Quick overview:
We show how to obtain the Chinese Restaurant Process (CRP) as the limit of a family of finite Dirichlet mixtures. But before we start I would like to point the reader to a few references that I enjoyed and found useful.
- D. Aldous, Exchangeability and related topics (1983).
- C. Robert, G. Casella, Monte Carlo Statistical Methods, Technometrics, 42 (4), pp. 430-431
- R. Neal, Markov Chain Sampling Methods for Dirichlet Process Mixture Models, Journal of Computational and Graphical Statistics Vol. 9, No. 2 (2000), pp. 249-265.
- T. Broderick, https://people.csail.mit.edu/tbroderick/tutorials.html
Dirichlet Mixtures
Choose a concentration parameter $\alpha > 0$ and consider the following generative process for seating (or cluster) assignments $c_1,\ldots, c_t$ of $t$ customers to a fixed number of $k$ tables (or clusters) identified with $1,\ldots,k$ (I am using the terms clusters and tables interchangably, the same holds for cluster- and seating assignments):
\[\begin{eqnarray*} p = (p_1,\ldots,p_k) &\sim& \text{Dirichlet} (\tfrac{\alpha}{k}, \ldots, \tfrac{\alpha}{k}) \\ c_1, \ldots, c_t &\sim& \text{Categorical}(p_1,\ldots,p_k). \end{eqnarray*}\]By marginalizing over the mixture probabilities $p_i$ we compute the posterior
\[\tag{DIR} \begin{eqnarray*} p(c_{t} = i \mid c_1,\ldots,c_{t-1}; \alpha, k) = ... = \frac{\tfrac{\alpha}{k} + n_{i,t-1}}{\alpha + t - 1}, \end{eqnarray*}\]where $n_{i,t}$ denotes the size of cluster $i$ at time $t$, that is \(n_{i,t} = \vert\{ c_s : c_s = i, s\leq t \}\vert\).

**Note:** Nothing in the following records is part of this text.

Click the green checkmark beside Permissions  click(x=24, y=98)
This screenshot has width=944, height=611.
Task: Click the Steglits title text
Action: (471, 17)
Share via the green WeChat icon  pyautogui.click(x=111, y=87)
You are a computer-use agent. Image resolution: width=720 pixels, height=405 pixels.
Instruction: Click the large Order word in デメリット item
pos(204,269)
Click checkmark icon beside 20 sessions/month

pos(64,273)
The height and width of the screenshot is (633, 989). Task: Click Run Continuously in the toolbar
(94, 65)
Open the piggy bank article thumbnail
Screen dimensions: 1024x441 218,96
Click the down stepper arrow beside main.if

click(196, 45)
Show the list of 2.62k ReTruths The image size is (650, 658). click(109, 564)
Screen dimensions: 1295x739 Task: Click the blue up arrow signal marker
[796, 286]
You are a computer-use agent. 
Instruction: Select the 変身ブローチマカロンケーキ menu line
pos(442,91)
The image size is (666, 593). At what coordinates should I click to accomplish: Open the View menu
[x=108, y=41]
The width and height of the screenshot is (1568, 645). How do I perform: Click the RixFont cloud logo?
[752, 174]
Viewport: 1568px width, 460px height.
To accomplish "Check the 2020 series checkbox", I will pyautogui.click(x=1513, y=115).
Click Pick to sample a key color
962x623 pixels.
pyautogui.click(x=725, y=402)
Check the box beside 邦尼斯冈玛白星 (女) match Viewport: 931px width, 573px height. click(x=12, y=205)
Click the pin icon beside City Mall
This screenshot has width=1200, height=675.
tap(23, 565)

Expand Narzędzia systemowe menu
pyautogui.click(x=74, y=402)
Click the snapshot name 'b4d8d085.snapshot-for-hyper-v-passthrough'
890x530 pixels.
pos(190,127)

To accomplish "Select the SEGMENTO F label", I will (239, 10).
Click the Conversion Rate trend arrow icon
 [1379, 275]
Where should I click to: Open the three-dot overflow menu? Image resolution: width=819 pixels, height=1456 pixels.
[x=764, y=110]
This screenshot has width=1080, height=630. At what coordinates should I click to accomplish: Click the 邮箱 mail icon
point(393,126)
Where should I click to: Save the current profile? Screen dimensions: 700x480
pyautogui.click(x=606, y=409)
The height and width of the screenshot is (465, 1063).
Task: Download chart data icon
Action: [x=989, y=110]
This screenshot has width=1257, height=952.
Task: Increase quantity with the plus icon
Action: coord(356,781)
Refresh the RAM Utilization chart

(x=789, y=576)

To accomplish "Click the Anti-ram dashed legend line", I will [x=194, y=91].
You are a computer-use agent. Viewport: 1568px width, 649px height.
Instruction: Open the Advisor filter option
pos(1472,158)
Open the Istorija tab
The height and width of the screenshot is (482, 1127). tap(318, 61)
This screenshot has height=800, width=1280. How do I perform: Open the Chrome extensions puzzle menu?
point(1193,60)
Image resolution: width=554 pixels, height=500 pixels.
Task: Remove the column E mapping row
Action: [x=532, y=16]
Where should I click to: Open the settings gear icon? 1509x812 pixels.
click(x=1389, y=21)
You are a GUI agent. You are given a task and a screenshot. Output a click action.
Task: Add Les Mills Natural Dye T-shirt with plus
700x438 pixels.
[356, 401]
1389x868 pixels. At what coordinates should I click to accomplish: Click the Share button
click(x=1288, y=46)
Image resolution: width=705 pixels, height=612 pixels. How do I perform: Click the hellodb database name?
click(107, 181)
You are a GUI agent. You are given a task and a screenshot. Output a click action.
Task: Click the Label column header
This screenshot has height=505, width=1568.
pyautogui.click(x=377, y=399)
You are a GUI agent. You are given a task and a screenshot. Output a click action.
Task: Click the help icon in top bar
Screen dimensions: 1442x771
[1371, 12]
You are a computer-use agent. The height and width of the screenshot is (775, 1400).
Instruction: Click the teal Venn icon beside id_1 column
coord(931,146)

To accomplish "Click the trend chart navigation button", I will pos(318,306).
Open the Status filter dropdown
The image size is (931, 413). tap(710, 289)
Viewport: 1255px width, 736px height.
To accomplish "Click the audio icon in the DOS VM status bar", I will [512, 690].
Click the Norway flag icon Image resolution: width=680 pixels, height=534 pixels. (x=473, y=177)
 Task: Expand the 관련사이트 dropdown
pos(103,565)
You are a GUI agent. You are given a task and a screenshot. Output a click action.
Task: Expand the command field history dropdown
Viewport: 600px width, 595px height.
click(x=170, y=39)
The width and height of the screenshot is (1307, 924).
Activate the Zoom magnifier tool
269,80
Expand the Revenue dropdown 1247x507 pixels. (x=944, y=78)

CRP as Limit of Dirichlet Mixtures
As we will see below when we consider the limit $k\to \infty$ it will be helpful to group the outcomes of chosing any of the empty clusters (i.e. choosing $c_t = i$ with $n_{i,t-1}=0$ or put differently $c_t \neq c_s, \text{ for all } s < t$) into a single event that marks the start of a new cluster. If we denote by $k_t$ the number of non-empty clusters up at time $t$ (after sampling $c_t$) the number of empty clusters (those with $n_{c,t-1}=0$) is obviously $k - k_{t-1}$ and we have
\[\begin{eqnarray*} p(c_{t} | c_1,\ldots,c_{t-1}; \alpha, k) \propto \begin{cases} \tfrac{\alpha}{k} + n_{c_s,t-1} & \text{if $c_t = c_s$ for some $ s < t$,} \\ \tfrac{\alpha}{k} (k - k_{t-1}) & \text{if $c_{t} \neq c_s$ for all $s < t$}. \end{cases} \end{eqnarray*}\]In the limit $k \to \infty$ this yields
\[\tag{CRP} p(c_{t} | c_1,\ldots,c_{t-1}; \alpha) \propto \begin{cases} n_{c_s,t-1} & \text{if $c_t = c_s$ for some $ s < t$}, \\ \alpha & \text{if $c_{t} \neq c_s$ for all $s < t$}. \end{cases}\]The normalizing constant in the equation above is \(\alpha + t-1\). For the lack of a better term I call this probability the CRP kernel for the remainder of this tutorial. With this in hand we can now define a distribution over table assignments called the Chinese Restauran Process (CRP)
\[\label{eq:crp} \tag{CRP'} p(c_1,\ldots,c_T \mid \alpha) := \prod_{t=1}^T p(c_t \mid c_{t-1}, \ldots, c_{1}; \alpha).\]Although the CRP is defined sequentially, the order the customers sit down at their respective tables does not change the probablity of asingment — this corresponds to the exchangability of the process. This follows from rewriting the probability in terms of the table sizes $n_i$ which do not contain any sequential information: It is not hard to see that we have
\[p(c_1,\ldots,c_T \mid \alpha) = \frac{1}{\alpha \cdot (\alpha +1) \cdots (\alpha + T -1)} \cdot \alpha^{k} \cdot \prod_{i=1}^{k} (n_i -1)!.\]